Ice age humans also liked to show off a little bling
Jewelry discoveries date back 30,000 years
@usatodayweather USA TODAY
Ancient humans didn’t go to Jared, or even to Kay Jewelers.
Scientists in Indonesia unearthed remarkable pieces of handmade jewelry, art and artifacts from 30,000 years ago, around the last ice age, a new study reports.
Some of the world’s earliest known “cave artists” created the objects. The items, found in a cave on the Indonesian island of Sulawesi, include beads made from the tooth of a babirusa, also called a deer-pig, and a pendant made from the finger bone of a bear cuscus. Both animals are found only in that region.
The early examples of art and jewelry shed new light on ice age human culture and symbolism, the study says.

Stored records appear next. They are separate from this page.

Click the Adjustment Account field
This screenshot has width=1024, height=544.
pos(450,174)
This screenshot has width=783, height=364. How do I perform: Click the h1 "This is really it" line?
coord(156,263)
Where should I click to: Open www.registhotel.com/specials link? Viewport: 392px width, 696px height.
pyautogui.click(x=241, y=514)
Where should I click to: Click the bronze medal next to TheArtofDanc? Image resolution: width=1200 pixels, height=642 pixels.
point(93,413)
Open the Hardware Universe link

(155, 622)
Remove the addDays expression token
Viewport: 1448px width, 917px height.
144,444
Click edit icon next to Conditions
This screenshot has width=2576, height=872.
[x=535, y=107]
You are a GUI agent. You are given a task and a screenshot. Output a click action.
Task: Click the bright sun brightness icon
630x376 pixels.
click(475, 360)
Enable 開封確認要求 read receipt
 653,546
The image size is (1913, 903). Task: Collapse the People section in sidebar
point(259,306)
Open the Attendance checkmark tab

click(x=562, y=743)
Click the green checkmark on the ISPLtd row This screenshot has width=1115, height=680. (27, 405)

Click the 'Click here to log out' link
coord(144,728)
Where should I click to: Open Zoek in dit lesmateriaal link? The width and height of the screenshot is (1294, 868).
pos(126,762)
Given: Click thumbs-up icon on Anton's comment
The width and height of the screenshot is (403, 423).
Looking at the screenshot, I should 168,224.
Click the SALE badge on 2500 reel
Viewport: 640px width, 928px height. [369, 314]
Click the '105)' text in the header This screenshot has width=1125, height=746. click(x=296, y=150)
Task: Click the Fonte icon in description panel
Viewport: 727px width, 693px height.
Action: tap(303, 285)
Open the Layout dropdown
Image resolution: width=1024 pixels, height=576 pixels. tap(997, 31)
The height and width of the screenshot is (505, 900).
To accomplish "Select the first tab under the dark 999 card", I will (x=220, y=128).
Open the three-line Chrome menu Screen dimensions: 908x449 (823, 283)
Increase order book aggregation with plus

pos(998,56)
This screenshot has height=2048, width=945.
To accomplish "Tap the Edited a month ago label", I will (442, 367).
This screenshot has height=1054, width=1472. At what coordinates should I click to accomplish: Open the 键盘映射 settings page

The artifacts also suggest that the spiritual beliefs of modern humans may have transformed as they came across new forms of animal life on the journey from Asia to Australia, researchers say.
“Sulawesi, in particular, is renowned ... for its extremely high rate of species ‘endemism’ — essentially all of the island’s land mammals, except for bats, occur nowhere else on Earth,” said study lead author Adam Brumm, an archaeologist at Griffith University in Brisbane, Australia.
“This may indicate that the conceptual world of these people changed to incorporate exotic animals,” Brumm said.
The archaeologists also found evidence of rock art production at the site, including discarded ochre pieces and ochre stains on tools.
The find comes after the discovery in 2014 of 40,000-year-old cave art on Sulawesi, which contains some of the world’s oldest known art.
“Scientists have long been curious about the cultural lives of the first Homo sapiens to inhabit the lands to the immediate north of Australia sometime prior to 50,000 years ago — part of the great movement of our species out of Africa,” Brumm said.
The study appeared Monday in the journal Proceedings of the National Academy of Sciences.